Checking the test coverage of your code with coverage reporting tools is an essential part of the development process.

SonarQube Cloud lets you set up the automatic importing of test coverage reports produced by your language-specific tools and integrate the results into the SonarQube Cloud analysis results.

By setting up this integration you bring an important additional metric into the mix of your SonarQube Cloud results allowing coverage to be taken into account when calculating quality gates.

To set up test coverage import you need to first set up the test coverage reporting tool for your project. This depends largely on the language that you are using. Once this tool is set up to run on every build, you can configure SonarQube Cloud to import that report and integrate it into the analysis.

For details, see Overview and Generic test data.

Importing external issues

In addition to importing coverage reports, SonarQube Cloud can also import reports from external analysis tools such as linters. Importing these reports allows SonarQube Cloud to integrate them into the analysis results, providing you with more insight into the state of your code.

To set up import from external analyzers you need to first set up the external reporting tool for your project. This depends largely on the language and other build tools that you are using. Once this is set up to run on every build, you can configure SonarQube Cloud to import the external analysis report and integrate it into the analysis.

For fore information, see Importing external issues.

Branch analysis

So far we have seen that SonarQube Cloud performs code review and analysis on the main branch of your project and individual pull requests.

But, SonarQube Cloud can also provide analysis of other branches in your repository that are neither the main (that is, default) branch nor pull request branches. This feature can be used if:

  • Your project has long-living branches other than the main branch that you want to analyze. For example, a development branch or maintenance branches for older versions.

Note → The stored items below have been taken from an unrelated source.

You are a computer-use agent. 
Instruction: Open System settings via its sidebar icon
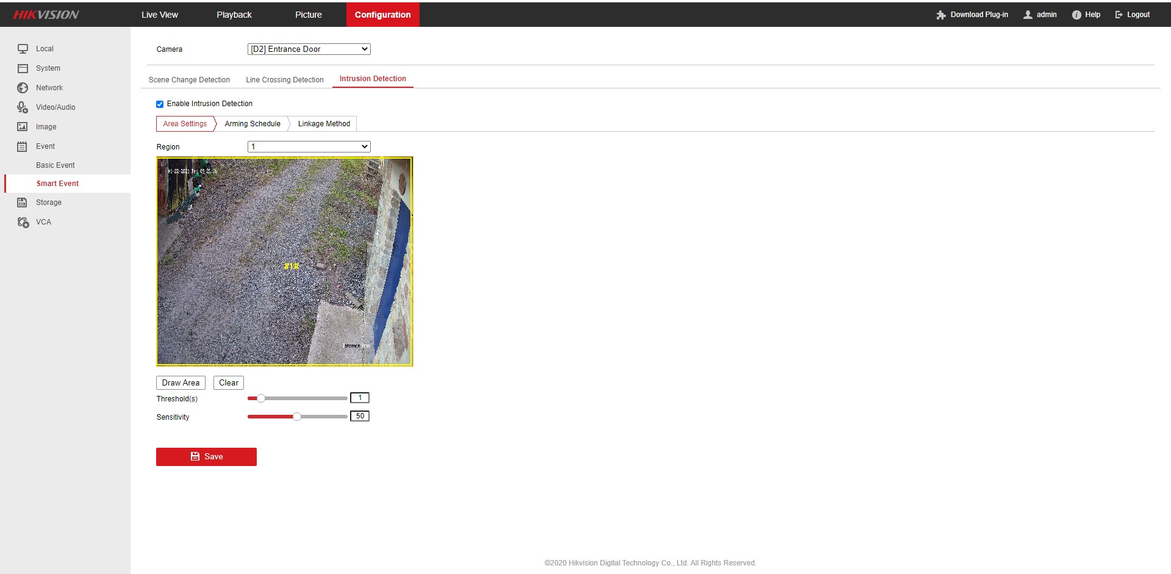pyautogui.click(x=23, y=68)
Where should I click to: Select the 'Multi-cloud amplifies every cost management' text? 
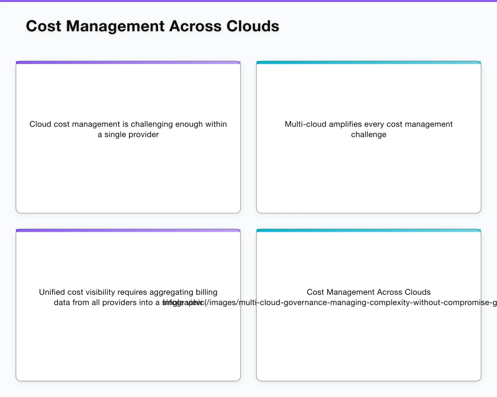(368, 124)
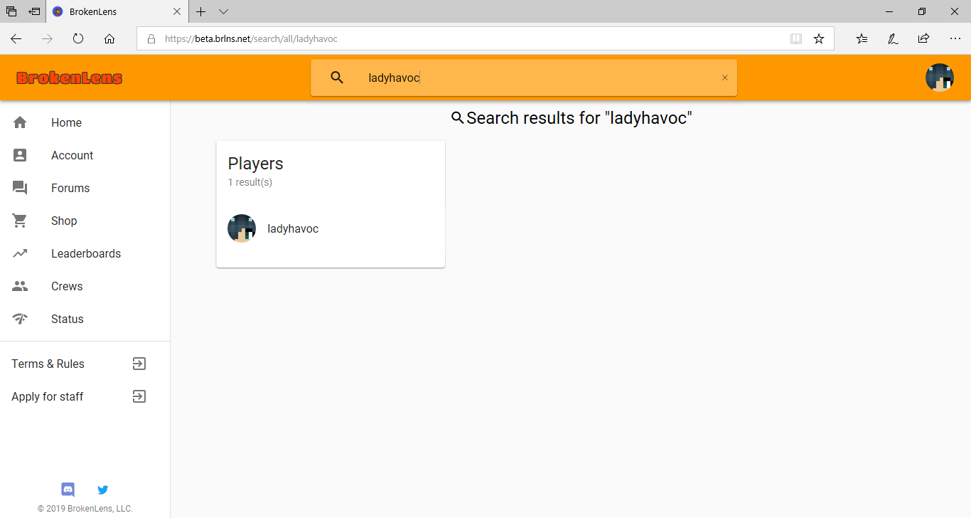Open the Forums section
Image resolution: width=971 pixels, height=518 pixels.
point(85,188)
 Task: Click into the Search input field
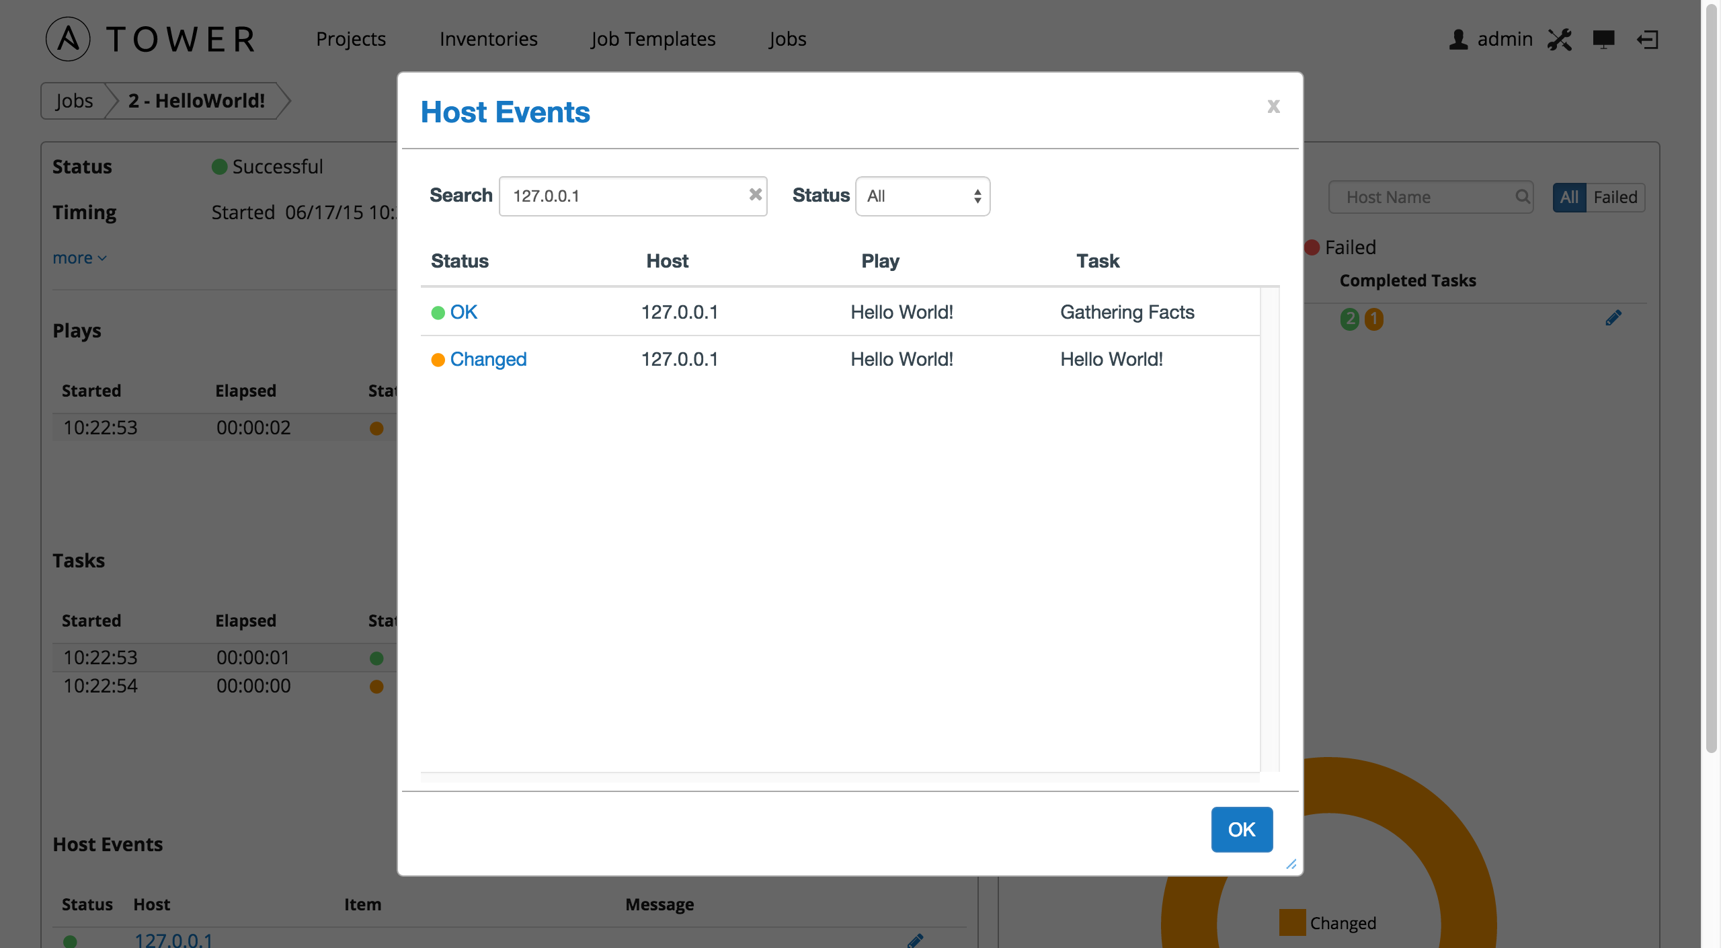[625, 196]
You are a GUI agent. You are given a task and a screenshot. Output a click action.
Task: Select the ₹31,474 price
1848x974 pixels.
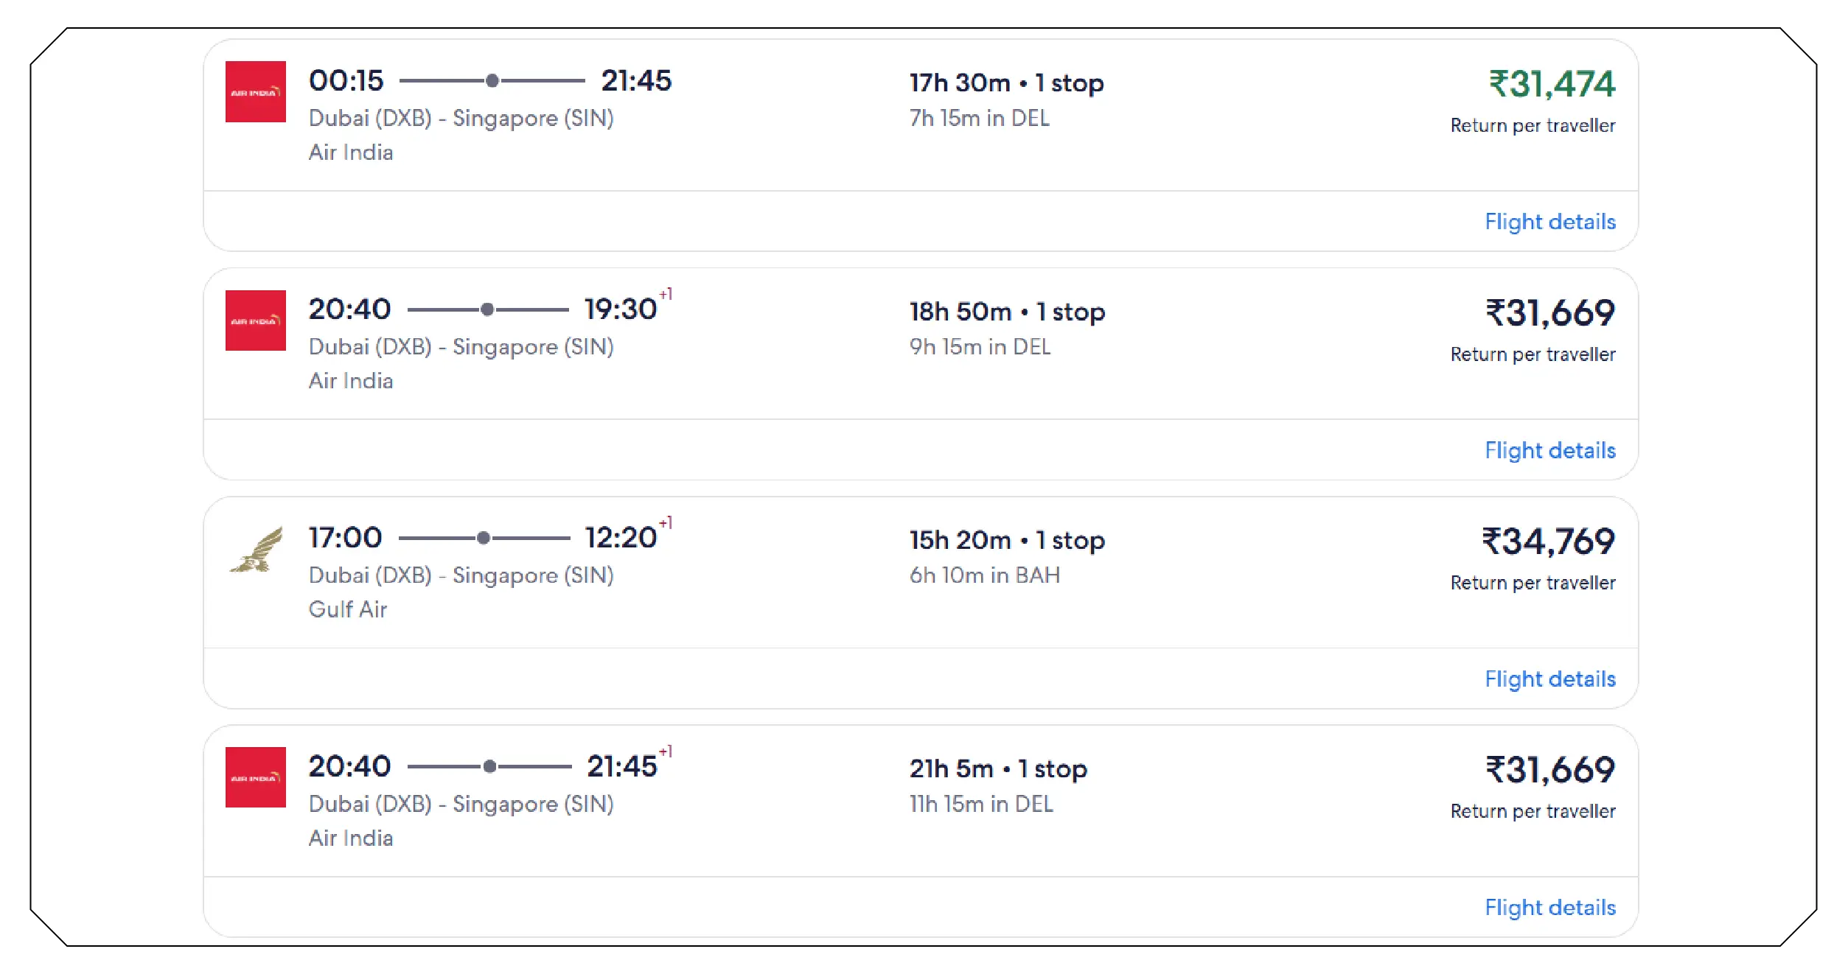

  • Your project use short-lived branches (for example, "feature" branches) to introduce changes to your main branch but you do not use them with a pull request mechanism in a supported CI.

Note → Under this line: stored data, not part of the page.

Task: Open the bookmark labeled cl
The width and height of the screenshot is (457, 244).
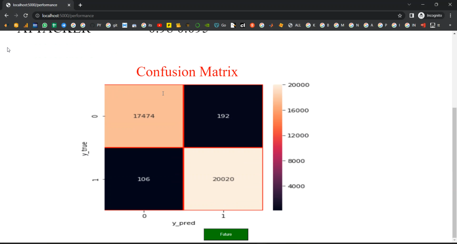Action: pos(243,25)
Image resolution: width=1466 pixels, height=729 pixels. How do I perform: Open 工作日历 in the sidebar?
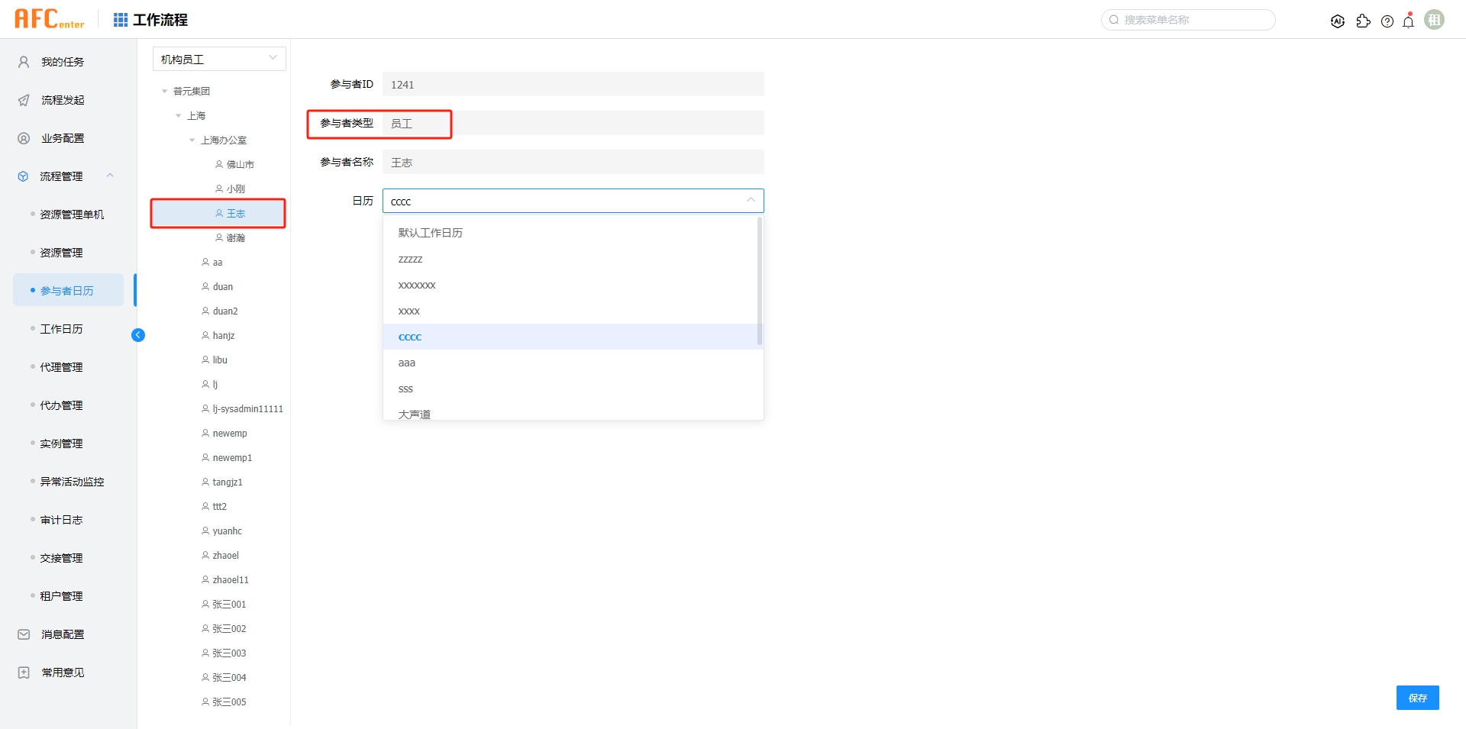point(62,329)
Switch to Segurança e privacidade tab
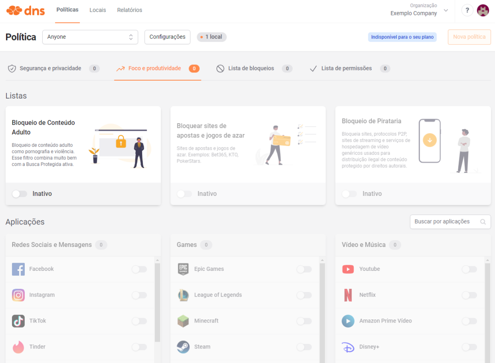495x363 pixels. [50, 69]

If your project has either of these characteristics, configuring branch analysis will let you have the full benefit of SonarQube Cloud analysis.

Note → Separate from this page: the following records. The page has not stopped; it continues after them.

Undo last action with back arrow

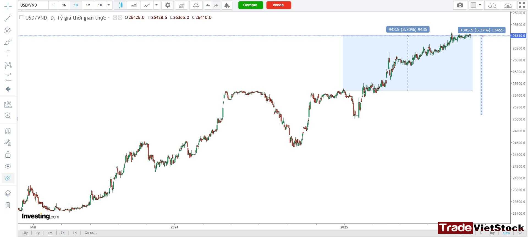208,5
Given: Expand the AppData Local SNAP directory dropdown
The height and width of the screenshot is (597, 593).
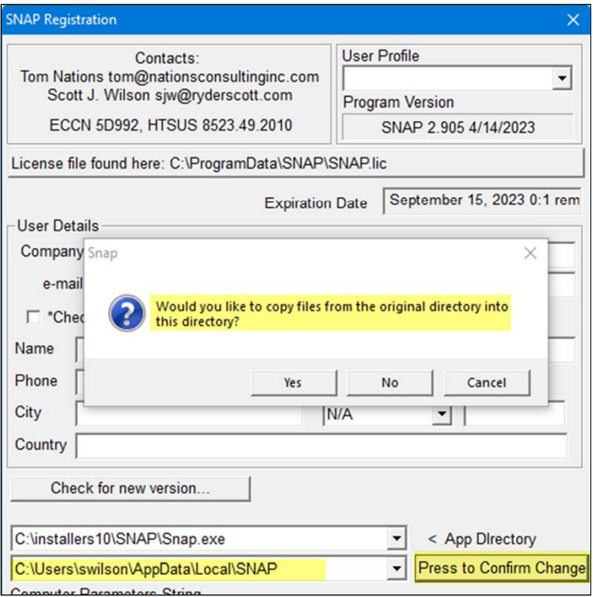Looking at the screenshot, I should pyautogui.click(x=395, y=568).
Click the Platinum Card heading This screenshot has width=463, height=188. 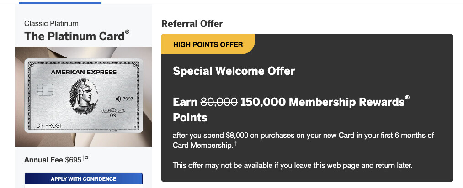[x=74, y=37]
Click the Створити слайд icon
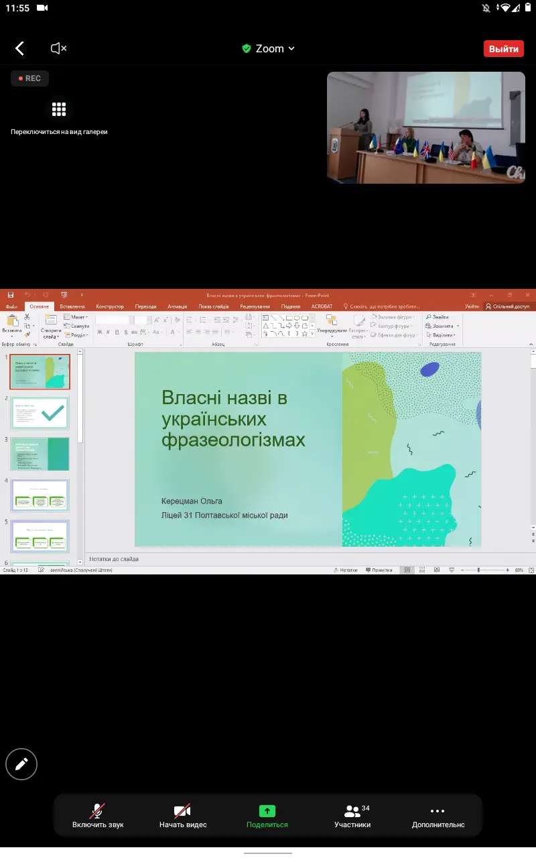Image resolution: width=536 pixels, height=858 pixels. [50, 321]
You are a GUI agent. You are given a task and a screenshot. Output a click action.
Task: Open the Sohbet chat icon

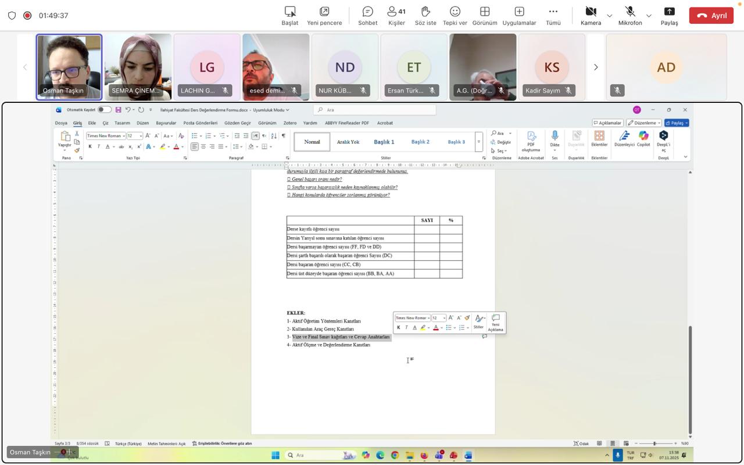[367, 15]
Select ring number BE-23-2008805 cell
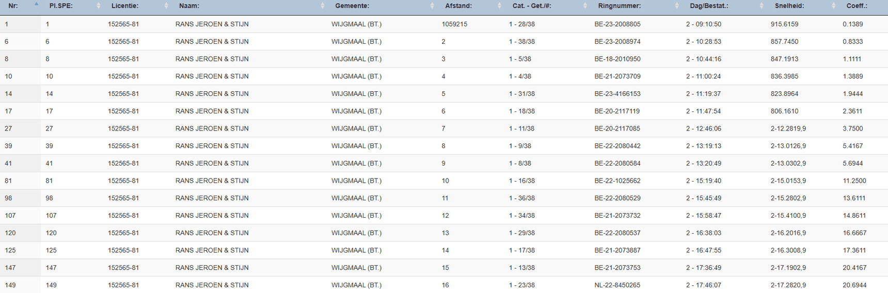The height and width of the screenshot is (293, 888). tap(617, 24)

For details, see Branch analysis and Branch analysis setup.

For more information on activating and Deactivating automatic analysis automatic analysis, see Automatic analysis.

For information on Ci-based analysis, see Overview of integrated CIs.

Working with AI agents

SonarQube Cloud includes features designed to integrate with AI coding agents. These features form part of the SonarQube Agentic Workflow, which guides AI agents to generate better code and verifies the result.